While we still utilize uncompressed video for baseband transmission over Serial Digital Interface (SDI) in broadcast environments, the bandwidth requirements for recording or over-the-top (OTT) delivery make it untenable elsewhere. Scaling those requirements to 4K (3840 x 2160 pixels) at 60 frames per second pushes the requirement toward 12 Gbps.
Because of these astronomical figures, a video file is rarely a single block of data. Instead, it is a container—like an .MP4 or .MOV—that manages distinct video, audio, and metadata streams, each of which can be compressed differently. The efficiency and final bitrate of that file depend on the codec and settings used. For instance, an H.264 "Long GOP" codec might prioritize Temporal Compression (only capturing changes between frames) for a small file size, while a ProRes codec might use Intra-frame compression (treating every frame as a standalone image) for higher quality and easier editing.
The tool that performs this compression is the codec (short for coder-decoder). Each codec is designed with a standard target compression rate in mind, often expressed in Mbps for streaming or MB/s for high-end recording. For example, a 1080p YouTube upload might target 8 Mbps, a rate that fits comfortably into crowded consumer internet speeds. Conversely, a professional ProRes 422 HQ file at the same resolution targets roughly 220 Mbps (27.5 MB/s), which is better suited for professional network and storage transfer speeds.

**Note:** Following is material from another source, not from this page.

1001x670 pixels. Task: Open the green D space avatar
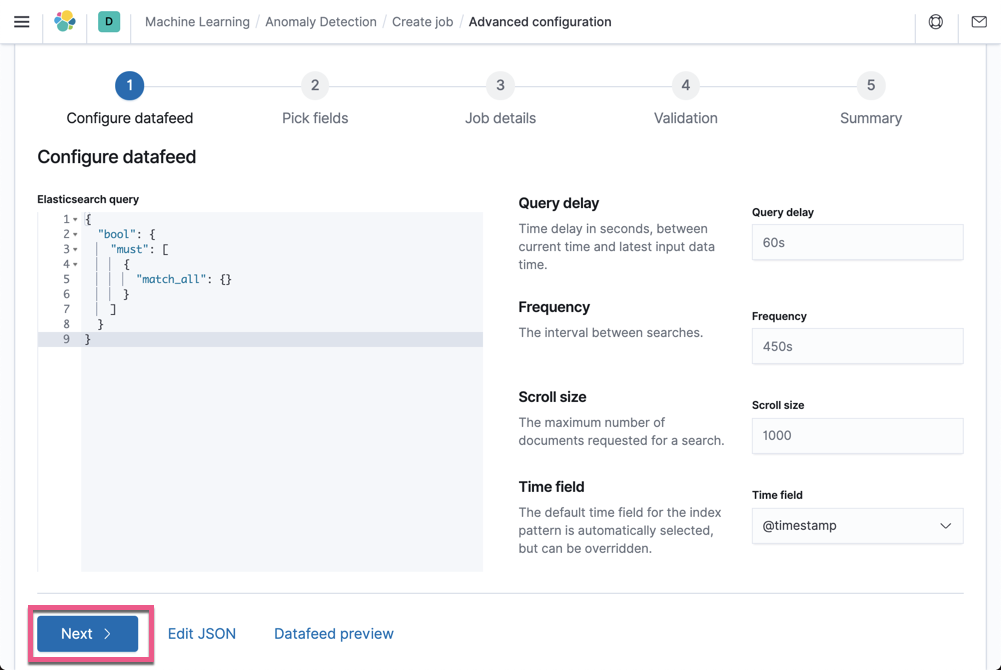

These vastly different approaches to compression explain why video bitrates vary so wildly—and how we can almost get to explaining the variety of SD card classifications. To understand how we arrived at these modern flash storage standards, we need to take one more minor historical detour to look at the history of the storage interface versus the drive speed itself.
In the era of mechanical spinning disks, the bottleneck was often the drive's physical rotational speed. A 5400 RPM drive was the baseline for laptops and basic office work. However, 7200 RPM drives became the requirement for servers and high-end media editing because of their faster seek times and higher sustained data rates. Even with these faster platters, the connection to the computer had to evolve to keep up. The older IDE (Parallel ATA) interface eventually gave way to SATA (Serial ATA).

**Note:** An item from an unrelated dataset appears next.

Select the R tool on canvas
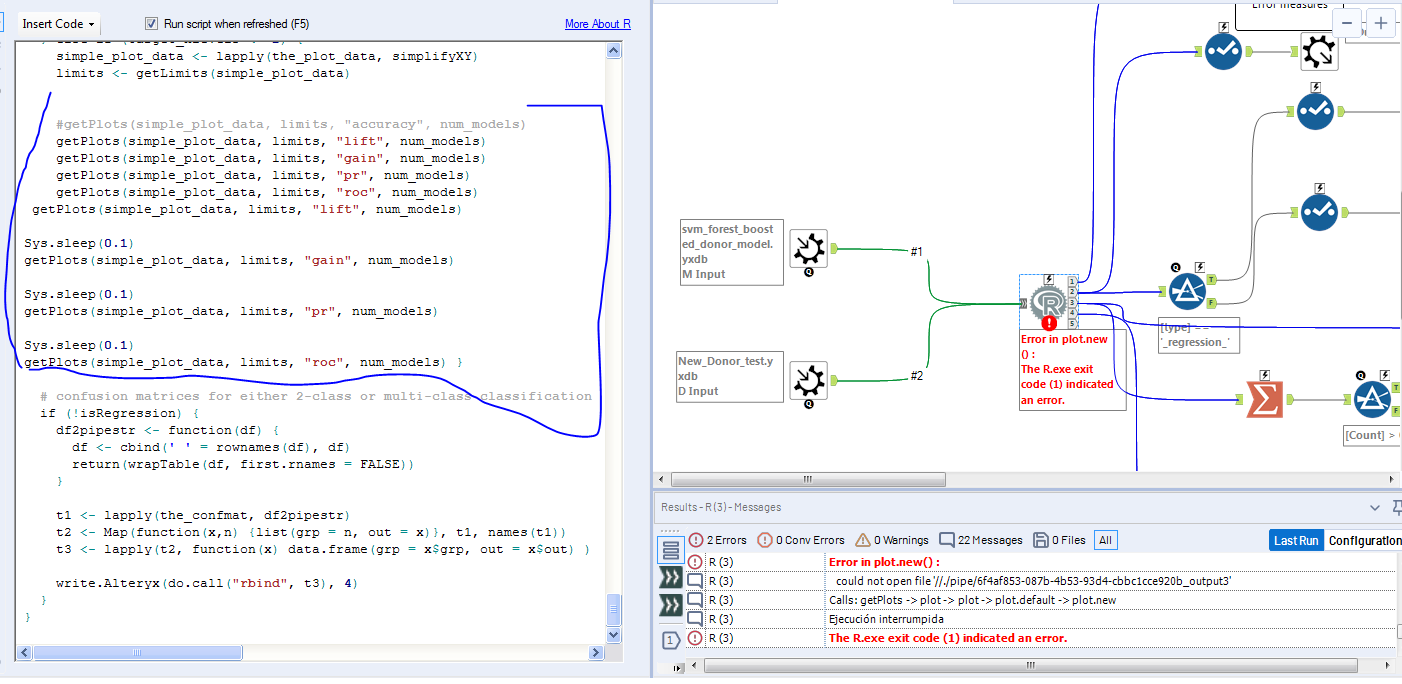[1048, 302]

This is where the marketing gets tricky. SATA III is typically expressed as an interface speed of 6 Gbps (Gigabits per second). If we divide those 6,000 Megabits by 8 bits per byte, we get a theoretical 750 MB/s. In reality, due to protocol overhead, the interface maxes out at 600 MB/s. But even that number is just the speed of the interface (the pipe); the physical sustained speed of a 7200 RPM hard drive (the bucket) usually tops out at a sustained write of only 150 MB/s.
When Solid State Drives (SSDs) finally became readily available, we finally started to saturate that 600 MB/s pipe. Now, with NVMe drives using the PCIe bus, we are seeing interface speeds in the thousands of Megabits, with matching drive write speeds in the thousands of MegaBytes.

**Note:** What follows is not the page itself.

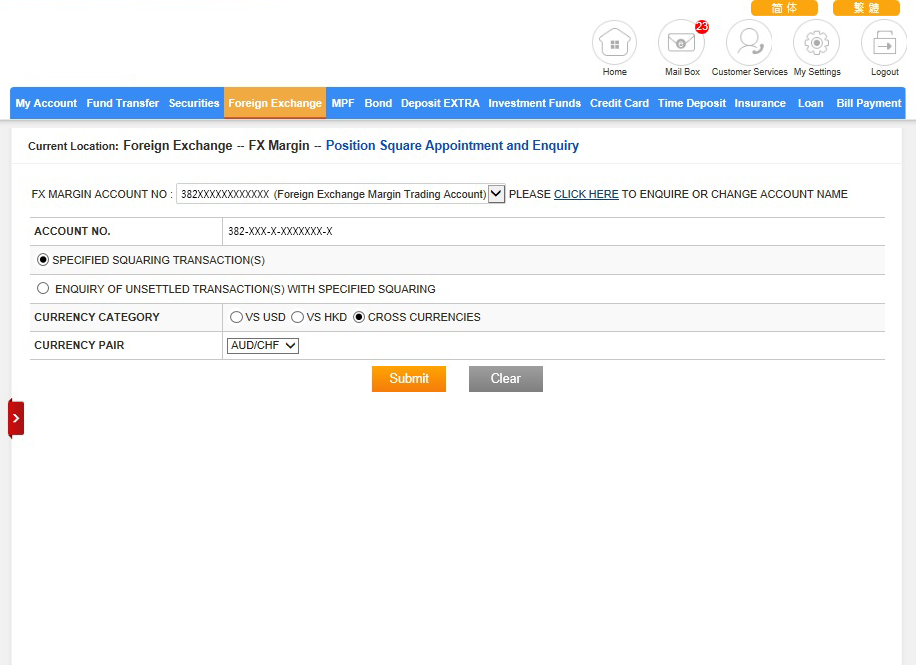Choose the VS HKD currency category

coord(297,317)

As we discussed in my flash drives post, the minimum sustained speed matters more to media creators than the marketing metrics of maximum speed. Manufacturers also recognized that we need to clearly differentiate between the interface speed and the media's actual write performance—and to remember that read performance (how fast you can offload your data) is often significantly higher than write performance (how fast you record it). This finally brings us to the evolution of SD card ratings.
First, it is important to understand the physical formats and storage capacities. While standard SD cards and MicroSD cards are physically different, their internal technology is identical. You also see suffixes like SDHC (High Capacity) or SDXC (Extended Capacity), which primarily indicate the maximum storage size and the file system used.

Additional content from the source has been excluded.